坂井直樹×廣田周作 ニューノーマルの「好奇心とイノベーション」(前編)

常に緊張状態、しかも自覚がない

廣田:視聴者から質問が来ました。ビフォーコロナには戻らないとして、逆に変わらないものは何でしょうか。

坂井:家族のつながりは、もっと深くなるでしょうね。家でテレビを見ながら、ウイルスで人は死ぬんだってことを知ったじゃないですか。子どもも、そのことを理解したから、ちゃんとマスクができている。生命の危機にさらされる機会って、そんなには多くないですよ。

廣田:緊張状態が生まれている。

坂井:でも、渦中にいるとそのことに気づけない。コロナ危機で、テンションがずっとONの状態ですが、無自覚。

廣田:今は、コロナを乗り越えるぞというテンションが上がっていても、いずれ落ちるときが来ますね。

坂井:だからストレスもすごいんですよ。ソーシャルディスタンシングのような新しい習慣も出てきていますし、寿司屋さんが魚屋さんになったりして業態が変わるような変化もあちこち起きたわけですよね。

廣田:生き残りのために必死の業態転換が起きています。

坂井:もし、もう1回コロナが来て、1年ぐらい巣ごもりしても食って行けるようにするにはどうしたらいいか。そう考えて新しいビジネスを今、準備してるんですよ。コンテンツを作れる能力があって、自分のファンが一定数いれば、食っていけると思っていて。本だとか映像だとか、デザインとか。今はインサイトについての本を書いてますよ。抽象的な言葉を理解できるようにしたいと思っていて。僕自身も変化しています。

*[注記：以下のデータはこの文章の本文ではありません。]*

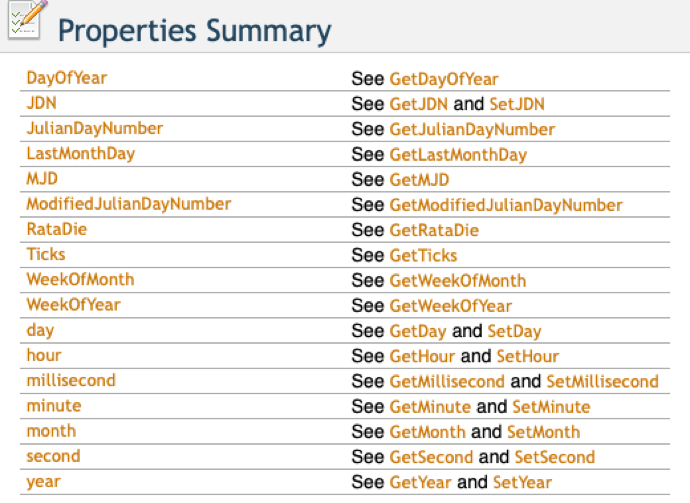This screenshot has height=503, width=690.
Task: Open the SetMonth method link
Action: point(543,432)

廣田:何か大きなものに寄らなくても、クリエイティブなことができれば、いま発信ツールはありますからね。

坂井:堀江貴文さんのような、オンラインサロンを開く生き方っていうのも出てくる。

廣田:また、坂井さんへの質問が来ています。海外から日本を長年見られている坂井さんにとって、日本や日本人の強みとは何でしょうか。この機会に日本はどう変わるべきでしょうか。先ほど、日本はハイテクを持っているけれど保守的という話が出ましたが。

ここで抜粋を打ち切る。